### Objective
Can you output the data word for word, starting at its first line and ending after the line that contains "Open the blue", with both of those lines included?

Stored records
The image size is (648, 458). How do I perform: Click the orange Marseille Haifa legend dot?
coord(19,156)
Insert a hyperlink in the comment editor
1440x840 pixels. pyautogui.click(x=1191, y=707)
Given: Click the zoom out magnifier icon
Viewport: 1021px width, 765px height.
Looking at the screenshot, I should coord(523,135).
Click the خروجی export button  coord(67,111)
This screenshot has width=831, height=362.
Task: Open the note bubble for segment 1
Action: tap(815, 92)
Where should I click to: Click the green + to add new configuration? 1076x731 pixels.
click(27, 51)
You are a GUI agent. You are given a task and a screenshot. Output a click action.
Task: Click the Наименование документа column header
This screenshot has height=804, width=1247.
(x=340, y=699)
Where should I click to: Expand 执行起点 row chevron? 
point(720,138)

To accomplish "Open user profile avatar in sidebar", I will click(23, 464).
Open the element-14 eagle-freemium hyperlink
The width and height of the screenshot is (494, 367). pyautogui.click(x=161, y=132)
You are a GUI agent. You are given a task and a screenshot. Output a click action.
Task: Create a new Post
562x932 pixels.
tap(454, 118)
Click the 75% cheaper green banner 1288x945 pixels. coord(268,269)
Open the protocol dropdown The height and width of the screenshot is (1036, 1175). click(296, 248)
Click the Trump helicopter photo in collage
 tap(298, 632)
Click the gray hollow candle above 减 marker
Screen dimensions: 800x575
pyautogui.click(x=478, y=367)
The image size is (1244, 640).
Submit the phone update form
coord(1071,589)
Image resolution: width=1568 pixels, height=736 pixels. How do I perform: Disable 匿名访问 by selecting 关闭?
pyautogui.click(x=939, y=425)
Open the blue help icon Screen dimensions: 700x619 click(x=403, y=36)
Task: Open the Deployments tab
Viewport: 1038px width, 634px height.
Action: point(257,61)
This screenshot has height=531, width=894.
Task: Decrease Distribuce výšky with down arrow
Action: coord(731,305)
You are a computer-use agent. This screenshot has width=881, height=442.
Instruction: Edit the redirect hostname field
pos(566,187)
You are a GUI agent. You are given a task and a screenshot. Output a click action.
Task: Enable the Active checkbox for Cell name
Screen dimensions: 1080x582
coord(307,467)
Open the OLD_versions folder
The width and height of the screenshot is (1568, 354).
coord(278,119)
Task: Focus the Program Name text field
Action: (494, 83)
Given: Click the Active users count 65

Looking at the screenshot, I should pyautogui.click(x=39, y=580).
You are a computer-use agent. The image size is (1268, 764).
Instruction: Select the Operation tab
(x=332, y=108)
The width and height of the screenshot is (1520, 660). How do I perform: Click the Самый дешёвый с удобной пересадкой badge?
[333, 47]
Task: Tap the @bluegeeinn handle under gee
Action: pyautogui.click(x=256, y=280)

### The answer
The image size is (648, 458). How do I perform: Click the orange Marseille Haifa legend dot?
coord(19,156)
Insert a hyperlink in the comment editor
1440x840 pixels. pyautogui.click(x=1191, y=707)
Given: Click the zoom out magnifier icon
Viewport: 1021px width, 765px height.
Looking at the screenshot, I should coord(523,135).
Click the خروجی export button  coord(67,111)
This screenshot has width=831, height=362.
Task: Open the note bubble for segment 1
Action: tap(815, 92)
Where should I click to: Click the green + to add new configuration? 1076x731 pixels.
click(27, 51)
You are a GUI agent. You are given a task and a screenshot. Output a click action.
Task: Click the Наименование документа column header
This screenshot has height=804, width=1247.
(x=340, y=699)
Where should I click to: Expand 执行起点 row chevron? 
point(720,138)

To accomplish "Open user profile avatar in sidebar", I will click(23, 464).
Open the element-14 eagle-freemium hyperlink
The width and height of the screenshot is (494, 367). pyautogui.click(x=161, y=132)
You are a GUI agent. You are given a task and a screenshot. Output a click action.
Task: Create a new Post
562x932 pixels.
tap(454, 118)
Click the 75% cheaper green banner 1288x945 pixels. coord(268,269)
Open the protocol dropdown The height and width of the screenshot is (1036, 1175). click(296, 248)
Click the Trump helicopter photo in collage
 tap(298, 632)
Click the gray hollow candle above 减 marker
Screen dimensions: 800x575
pyautogui.click(x=478, y=367)
The image size is (1244, 640).
Submit the phone update form
coord(1071,589)
Image resolution: width=1568 pixels, height=736 pixels. How do I perform: Disable 匿名访问 by selecting 关闭?
pyautogui.click(x=939, y=425)
Open the blue help icon Screen dimensions: 700x619 click(x=403, y=36)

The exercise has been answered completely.